Marte, scoperto lago di 3,7 miliardi di anni fa: ora una nuova sfida

Circa 3,7 miliardi di anni fa, su Marte c’era un fiume che poi confluiva in un lago. Successivamente, però, sul Pianeta Rosso il clima è cambiato dando vita a un’inondazione tale da scagliare enormi massi a distanza di chilometri. Tutto ciò che rimane oggi di tutto questo è il cratere Jezero, come scoperto dal rover Perseverance della Nasa.

Le foto del rover nel cratere Jezero

Lo confermano, come spiega l’Ansa, le analisi scientifiche sulle fotografie che Perseverance ha scattato nello scorso mese di febbraio. Il rover, giunto su Marte alla ricerca di tracce di vita passata, era atterrato proprio nel cratere Jezero. A passare al setaccio tutti i risultati ci ha poi pensato un team internazionale di esperti guidato da Nicolas Mangold dell’Università di Nantes e coordinato dal Jet Propulsion Laboratory (Jpl) della Nasa. L’esito dello studio è disponibile sulla rivista ‘Science’.

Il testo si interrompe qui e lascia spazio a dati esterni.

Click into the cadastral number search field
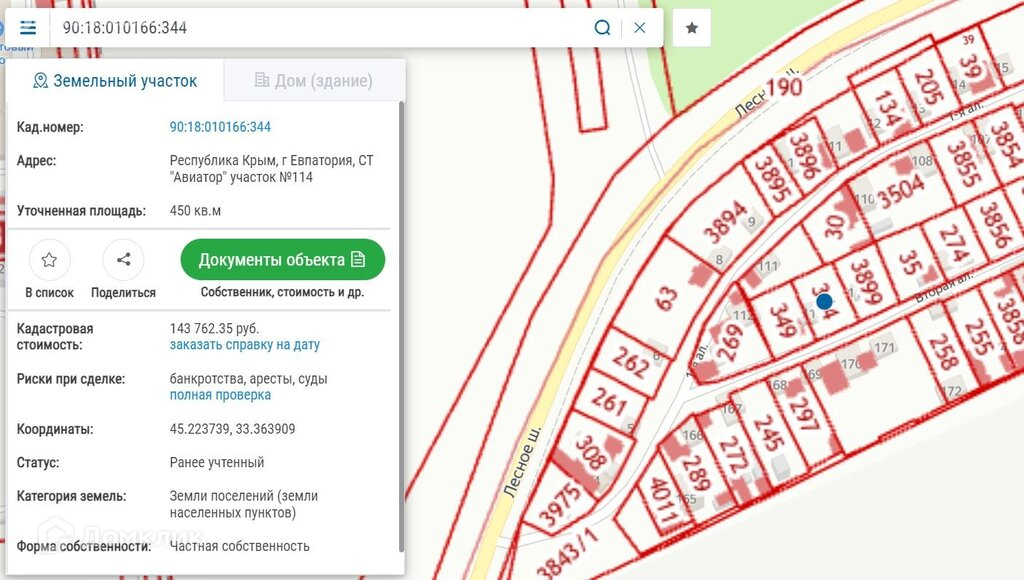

Il rover Perseverance ha ripreso immagini per tre mesi, trascorsi all’interno del cratere per il controllo degli strumenti di bordo. Qui è dunque possibile vedere nel dettaglio una formazione rocciosa a forma di ventaglio. Ebbene, l’analisi delle stratificazioni ha confermato che la prima struttura era davvero il delta di un fiume risalente a 3,7 miliardi di anni fa.

C’era vita su Marte? La missione della Nasa

Prima di prosciugarsi, tale fiume ha dato vita come detto a un’inondazione dagli effetti cataclismatici. Verso il delta sono stato scaraventati enormi massi dal peso di diverse tonnellate e che ancora sono visibili sul suolo di Marte. Ora la sfida è andare al di sotto di questi pesantissimi massi, dove sembrano esserci materiali argillosi che potrebbero custodire segni di vita passata.

Gli studiosi del pianeta Marte ci credono, e non nascondono emozione e entusiasmo. “Ora abbiamo la possibilità di cercare fossili. Ci vorrà del tempo per raggiungere le rocce che vogliamo analizzare per cercare segni di vita. Per cui sarà una maratona, con un grande potenziale“, ha commentato Tanja Bosak, geobiologa del Massachusetts Institute of Technology (Mit).